1. Raising the Roof/Horsing Around (15 July 1991)
2. Dr Ollie/Funny Farm (16 July 1991)
3. Porker Problems/Fishy Story (17 July 1991)
4. Up, Up and Away/Feeding Frenzy (18 July 1991)
5. Homing in on Love/Dumb Cluck (19 July 1991)
6. All's Well that ends in a Well/Fowl Friends (22 July 1991)
7. Snow Ox/The Race (23 July 1991)
8. A Dairy Dilemma/A Beak too Far (24 July 1991)
9. Lion Around/Under the Weather (29 July 1991)

==Broadcast and home media==
In Japan, the series aired on the four TX Network stations of the time (TX, TVA, TVO and TSC). It was syndicated to Miyagi Television Broadcasting and Toyama Television.

The series has been aired in several countries outside Japan and has been dubbed and subtitled in English and numerous other languages. The series was broadcast in the United Kingdom several times between 1991 and 1996, on the ITV network.

In the Netherlands, the series first aired on the children's slot of VARA on Nederland 1 on the evening of 6 October 1988.
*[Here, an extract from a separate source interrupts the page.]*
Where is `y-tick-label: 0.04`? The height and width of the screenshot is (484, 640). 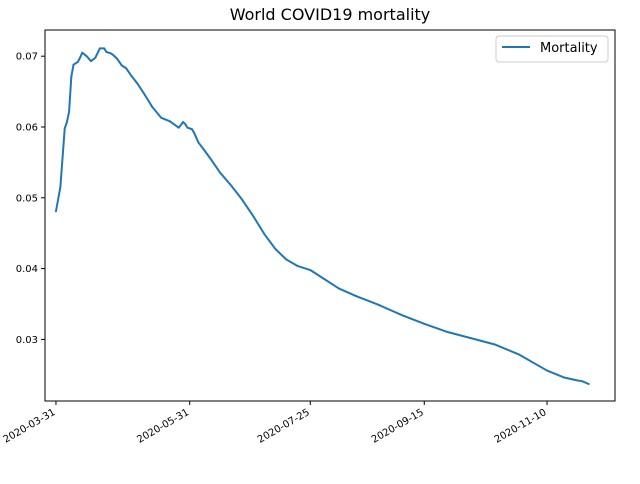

The series aired on RTP1 in Portugal in 1989/1990. Initially the original Dutch intro was broadcast before being replaced by an instrumental theme.
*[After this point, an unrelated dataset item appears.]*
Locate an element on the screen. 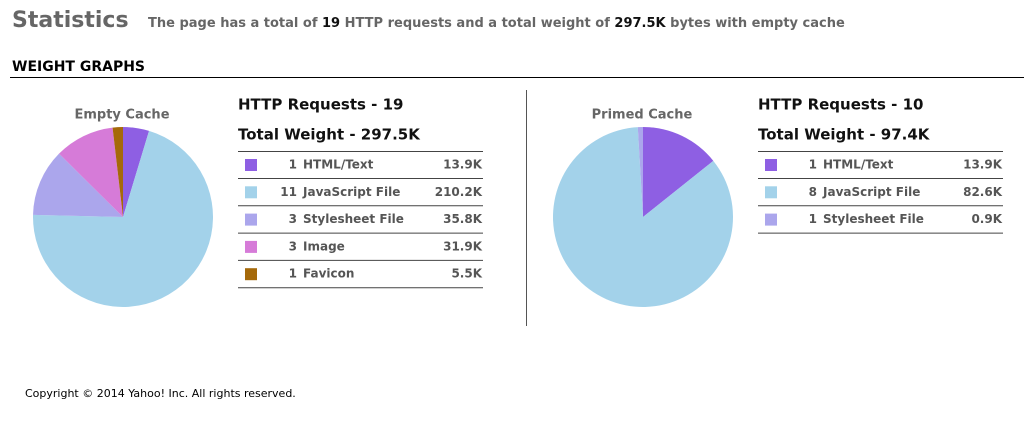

In the late 1990s, the series was planned to air on Fox Family in the United States, but this was scrapped for unknown reasons.

In the US, a few episodes of the show were released on VHS by Just for Kids in the early 1990s; the show was officially released on DVD in Portugal and Spain in 2006.

In 1989, in Arab World it first aired on Saudi TV.

In the 2010s, the entire series was uploaded by YouTube's m4e channel.